2001
Comment passer de John Cage à la musique d’ascenseur ? Réponse avec la rétrospective de Max Neuhaus, pionnier de l’installation sonore.
A 14 ans, il voulait être le meilleur batteur du monde. A 24 ans, c’est presque chose faite : le percussionniste Max Neuhaus accompagne alors Boulez ou Stockhausen dans leurs tournées américaines, joue avec John Cage et Varese au Judson Hall, donne des récitals en Europe et au Carnegie Hall de New York, enregistre même un album solo d’ uvres de percussions contemporaines chez Columbia Masterworks. A 28 ans, en 1968, fin du premier épisode : il décide de ne plus jamais se produire sur scène. « J’ai voulu aller plus loin. Pourquoi limiter l’écoute à une salle de concert ? Pourquoi ne pas simplement emmener l’auditoire à l’extérieur ? »

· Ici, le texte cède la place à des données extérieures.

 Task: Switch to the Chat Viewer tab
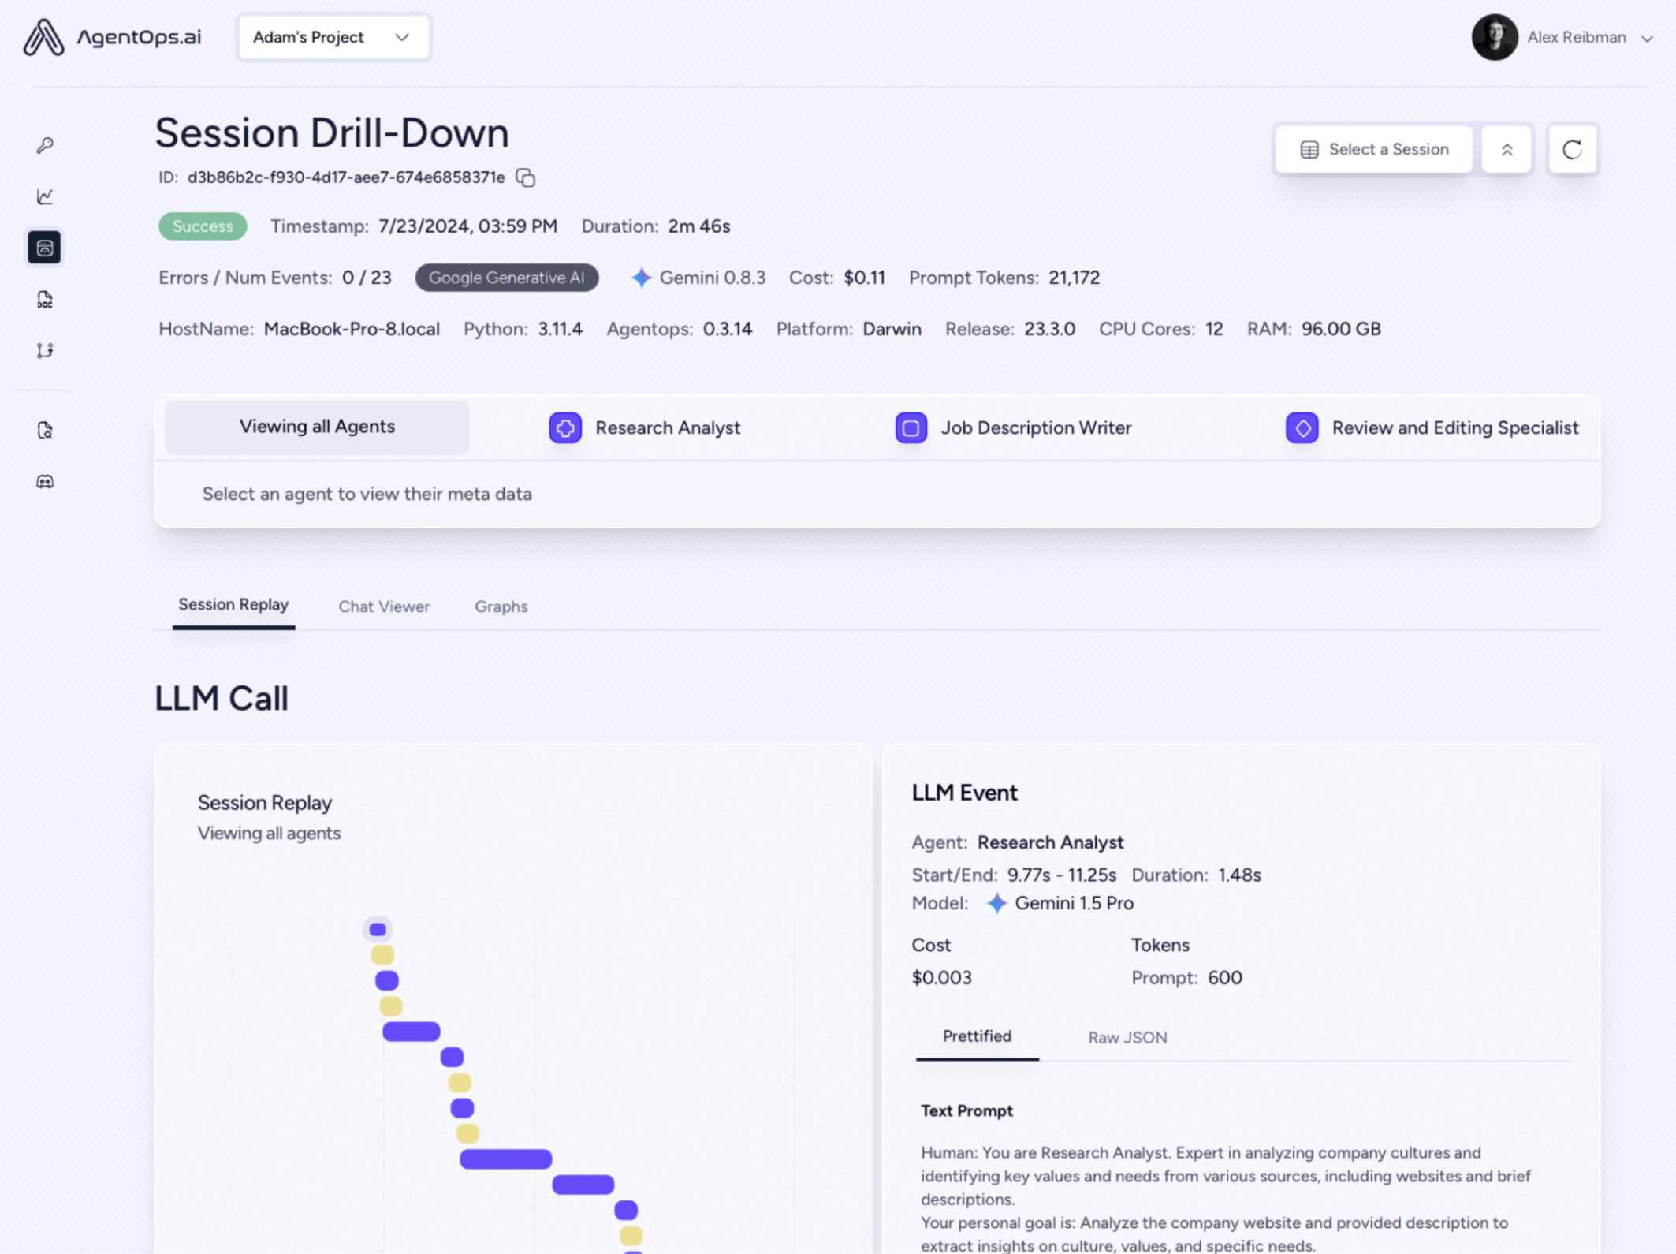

Poussant à bout les leçons de John Cage qui faisait entrer dans les salles de concerts les sons ordinaires, distordus et accidentels de la rue, Max Neuhaus commence dès 1966 par organiser des marches sonores dans Manhattan. Certains soirs de concerts, il invite les auditeurs à l’extérieur de la salle, leur tamponne le mot « listen » sur la main et les entraîne, l’oreille tendue, dans une traversée sonore de la ville : là, le grondement lourd d’une centrale électrique, là les rythmes variés des voitures roulant sur les grilles du pont de Brooklyn. Le « morceau de musique » s’achevant parfois sur un set de percussions dans l’atelier de l’artiste.

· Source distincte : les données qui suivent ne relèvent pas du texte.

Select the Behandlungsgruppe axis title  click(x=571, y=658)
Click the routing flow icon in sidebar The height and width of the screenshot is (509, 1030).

Autrement dit, Max Neuhaus s’est éloigné de la sphère musicale, trop restreinte à son goût, pour s’aventurer librement dans l’espace élargi du son. Pionnier de l’installation sonore, il propose dès 1971, avec un système de tuyaux, des uvres audibles sous l’eau, dans des piscines chauffées à la température du corps, et qu’on écoute en faisant la planche. En janvier 1977, il organise Radio Net : une émission qui traverse les Etats-Unis et qui mixe en direct des milliers de conversations téléphoniques. Dans les années 80, il fait même breveter un système pour les sirènes de véhicules d’intervention : des sons localisables dans la ville, variant selon la vitesse et la distance de l’ambulance ou du fourgon policier, afin que chacun, flic ou voyou, puisse réagir à sa façon. Dans ses tiroirs, bien des projets sont restés à l’état de dessin, tel ce Paris Métro conçu en 1974 : une création sonore dans un couloir de correspondance de la station Montparnasse, se jouant du passage des usagers, des courants d’air et du mécanisme sourd du tapis roulant. Un art in situ, qui utilise l’environnement social et auditif pour redonner à chacun une perception nouvelle du lieu. Tout le contraire des assommantes musiques d’ascenseur ou de supermarché. Chez Neuhaus, c’est l’ascenseur qui fait sa propre musique : easy-listening.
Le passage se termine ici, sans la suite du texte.